Problem requirements:
Beneath this instruction is a listing. Transcribe from it only the stretch from the line with "[LinkedIn] (752, 2350)" through the line with "Hot Surfaces (787, 825)", both end lines included, exactly as written.

(Material provided begins)

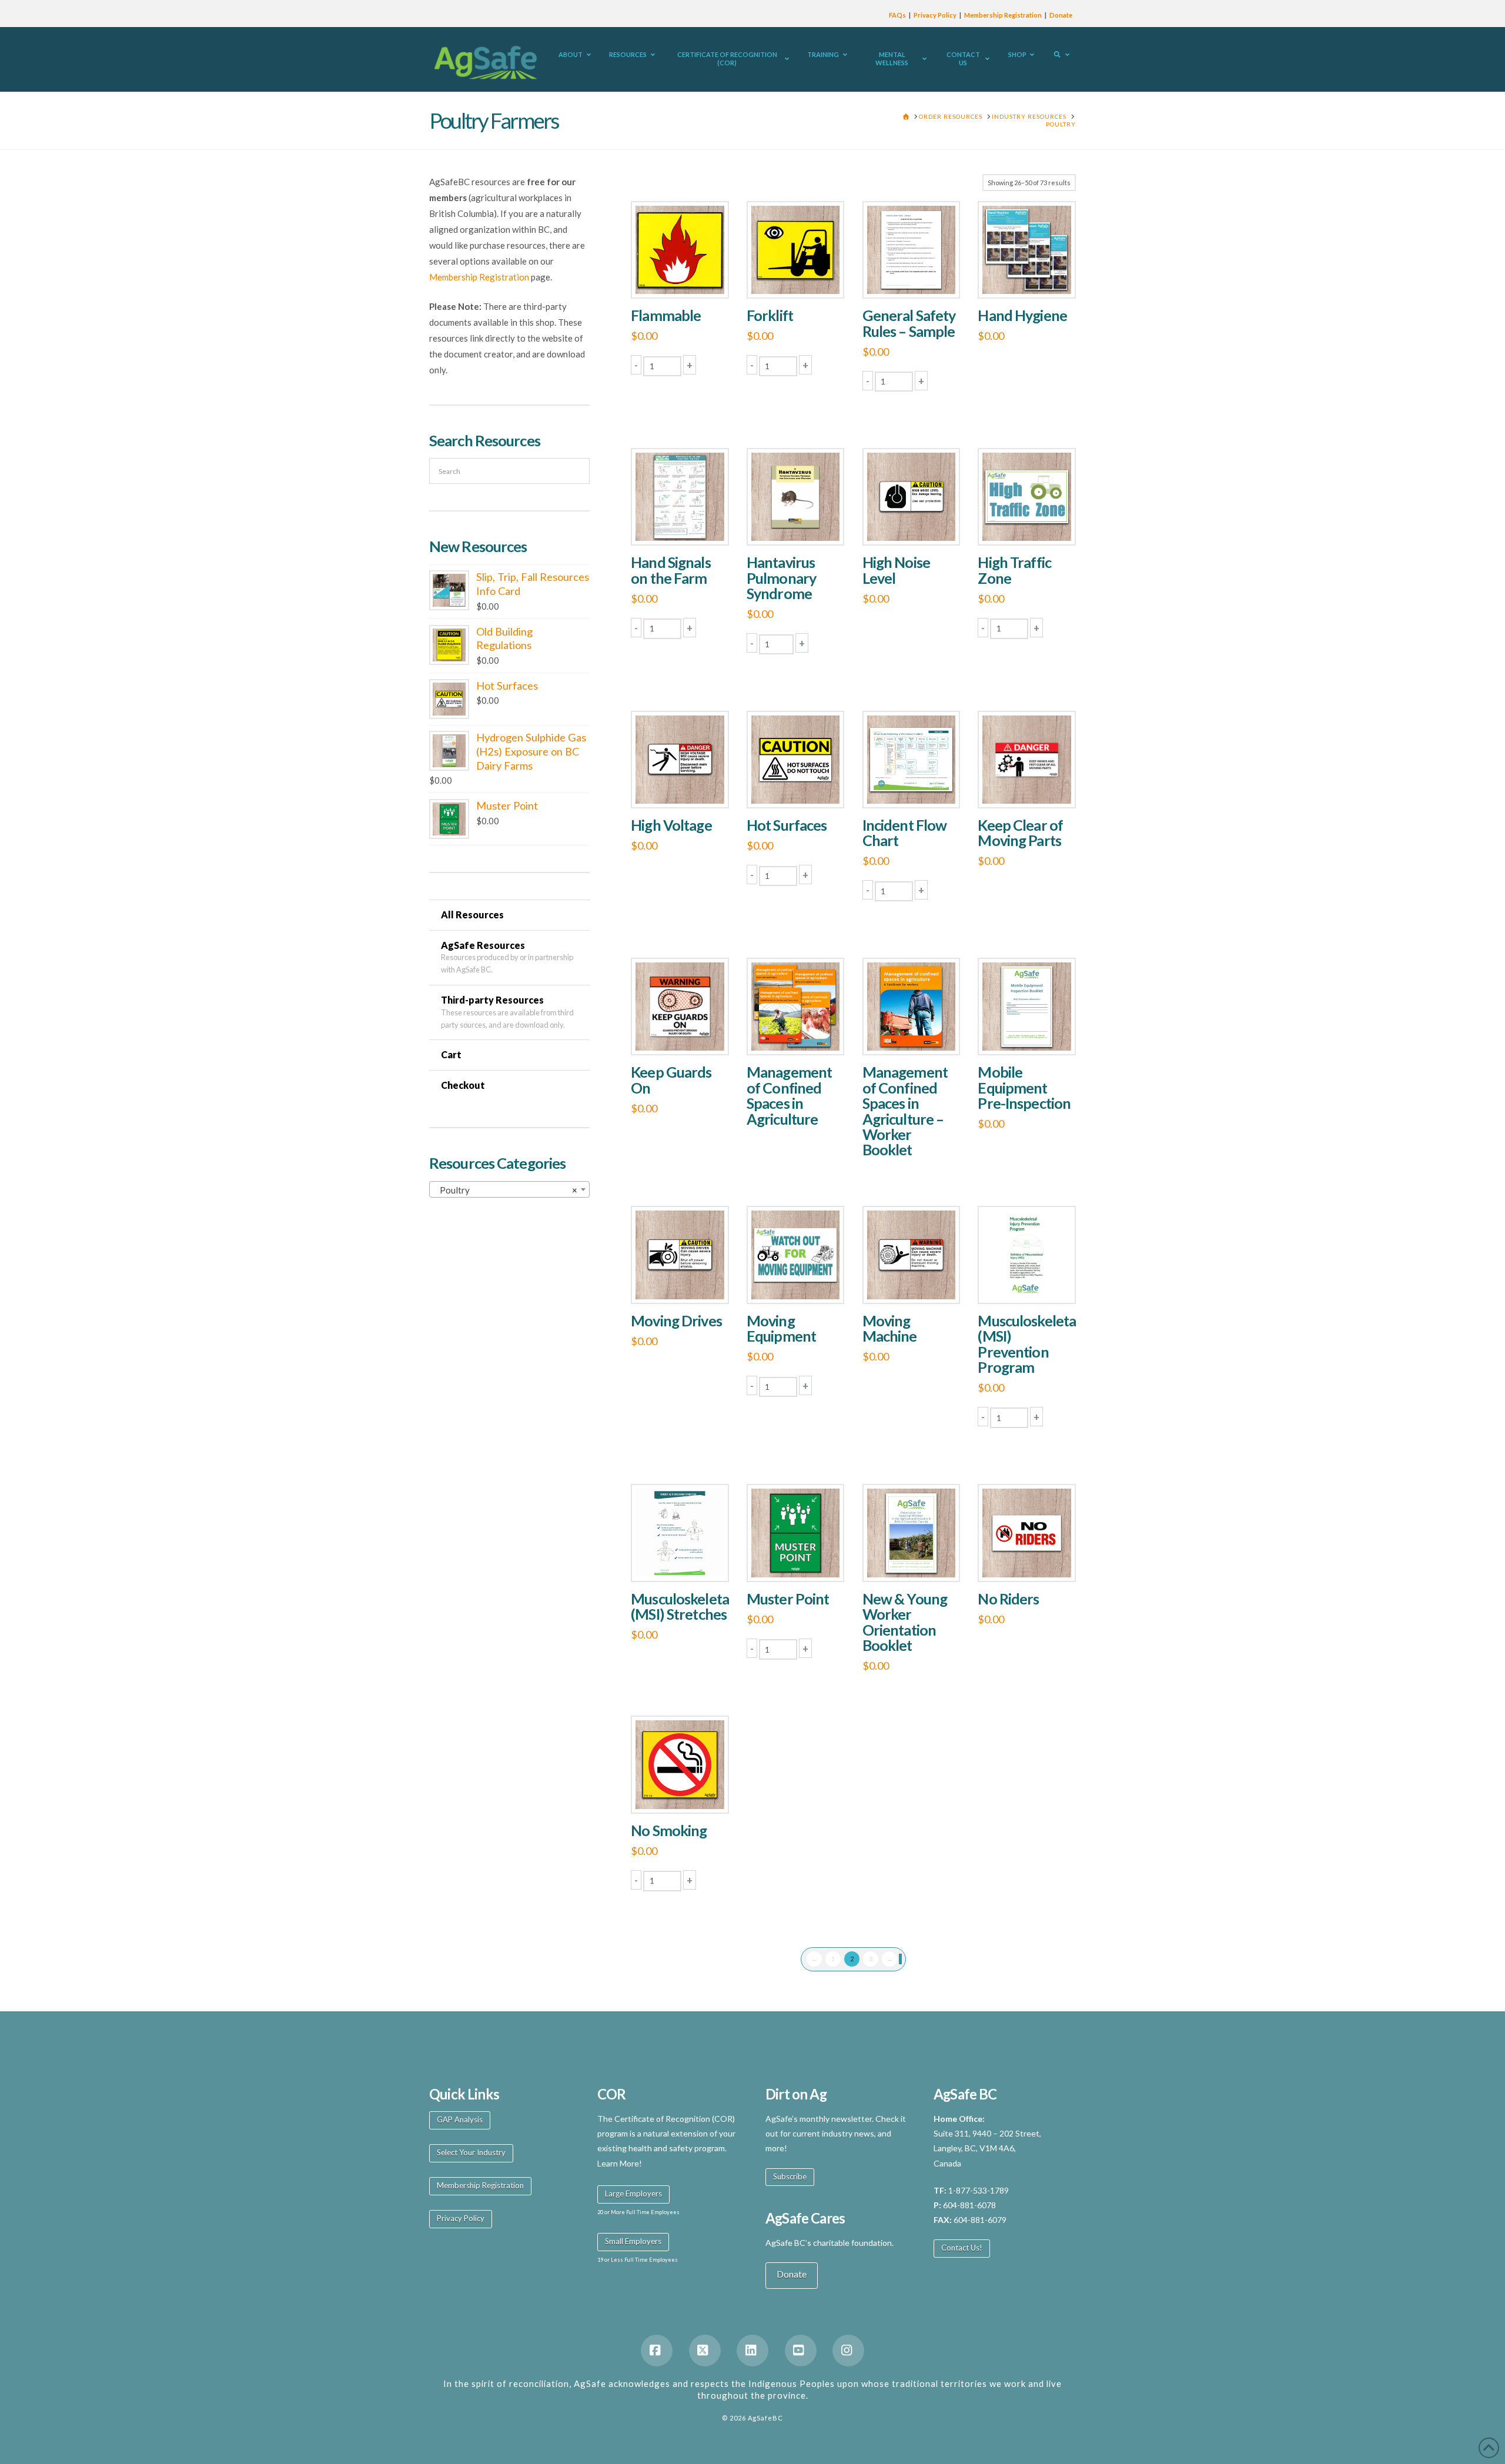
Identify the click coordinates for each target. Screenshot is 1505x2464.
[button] (636, 365)
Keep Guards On (671, 1079)
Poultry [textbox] (505, 1190)
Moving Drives (676, 1320)
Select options (1030, 277)
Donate (1060, 15)
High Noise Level (896, 569)
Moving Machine (889, 1328)
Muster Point (788, 1598)
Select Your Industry (471, 2152)
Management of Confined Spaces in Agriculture (789, 1095)
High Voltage (671, 825)
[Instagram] (848, 2350)
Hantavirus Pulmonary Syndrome (781, 577)
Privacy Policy (935, 15)
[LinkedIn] (752, 2350)
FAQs (897, 15)
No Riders (1008, 1598)
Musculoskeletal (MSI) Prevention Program (1028, 1344)
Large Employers (633, 2193)
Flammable (666, 315)
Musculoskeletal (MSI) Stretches (682, 1606)
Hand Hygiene (1022, 315)
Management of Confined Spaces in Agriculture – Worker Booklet (905, 1110)
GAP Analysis (460, 2119)
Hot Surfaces (787, 825)
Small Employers (633, 2241)
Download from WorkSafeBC (797, 1034)
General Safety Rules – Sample (909, 322)
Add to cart (685, 277)
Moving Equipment (781, 1328)
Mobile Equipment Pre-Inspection (1024, 1087)
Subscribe (790, 2176)
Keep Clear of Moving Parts (1020, 832)
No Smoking (669, 1830)
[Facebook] (657, 2350)
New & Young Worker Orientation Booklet (904, 1622)
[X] (705, 2350)
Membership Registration (1003, 15)
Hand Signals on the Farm (670, 569)
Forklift (770, 315)
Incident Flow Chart (904, 832)
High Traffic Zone (1014, 569)
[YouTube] (801, 2350)
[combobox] (509, 1189)
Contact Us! (961, 2247)
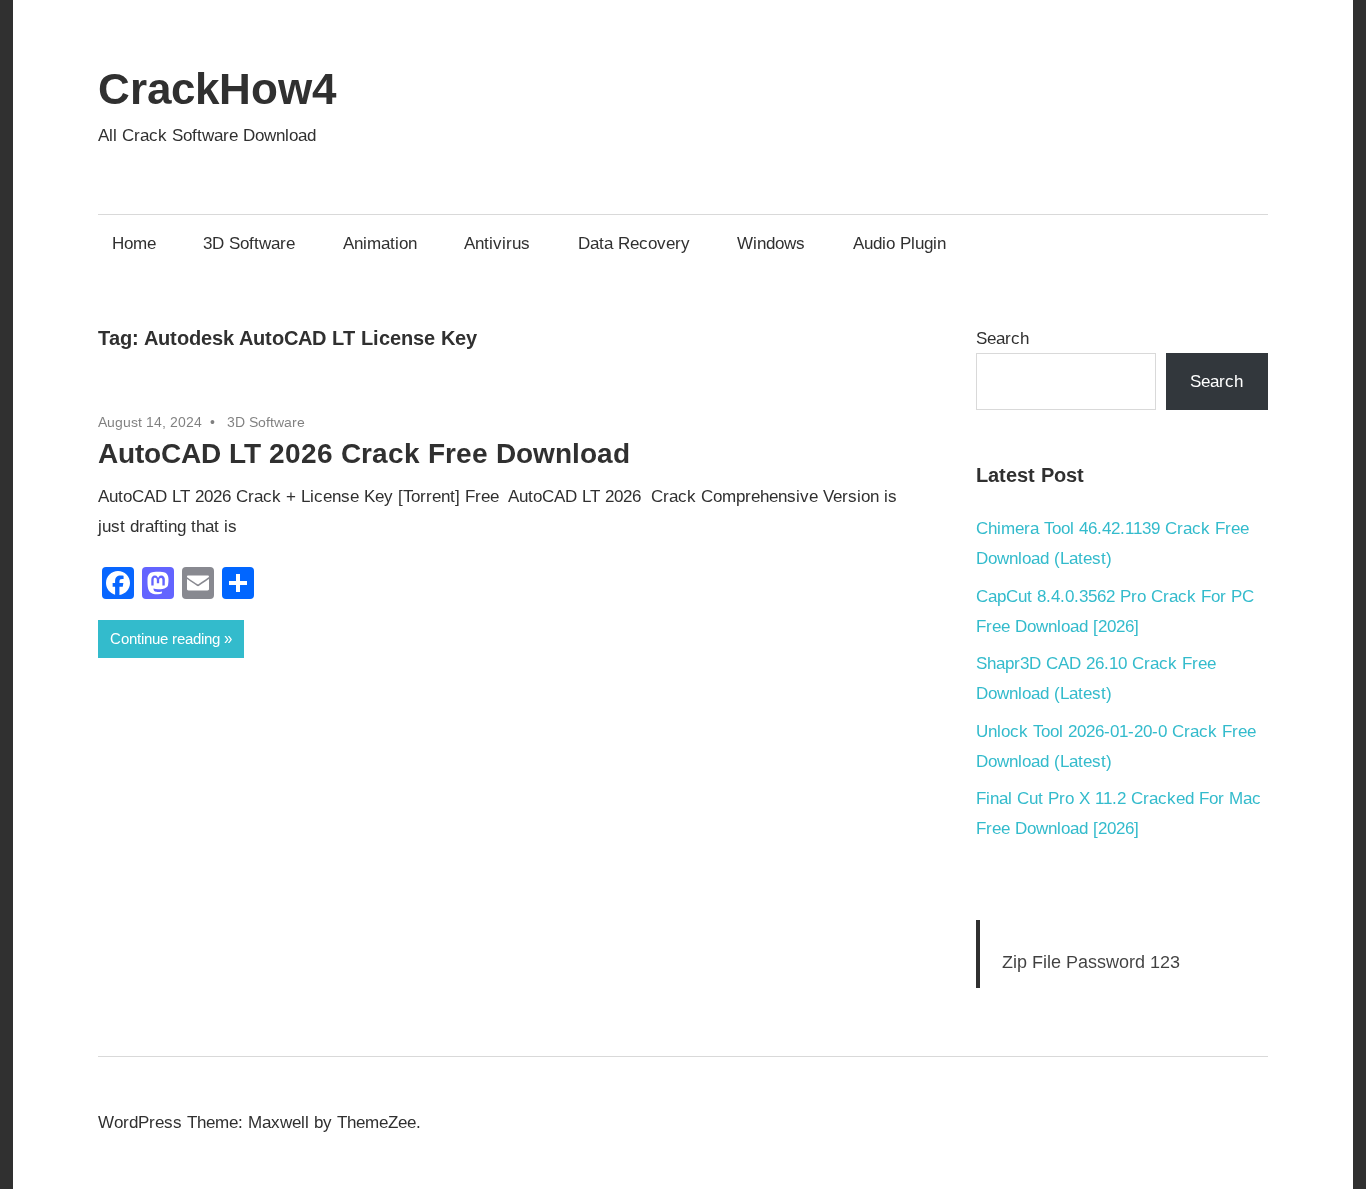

(Material provided ends)

Answer below:
[LinkedIn] (752, 2350)
FAQs (897, 15)
No Riders (1008, 1598)
Musculoskeletal (MSI) Prevention Program (1028, 1344)
Large Employers (633, 2193)
Flammable (666, 315)
Musculoskeletal (MSI) Stretches (682, 1606)
Hand Hygiene (1022, 315)
Management of Confined Spaces in Agriculture – Worker Booklet (905, 1110)
GAP Analysis (460, 2119)
Hot Surfaces (787, 825)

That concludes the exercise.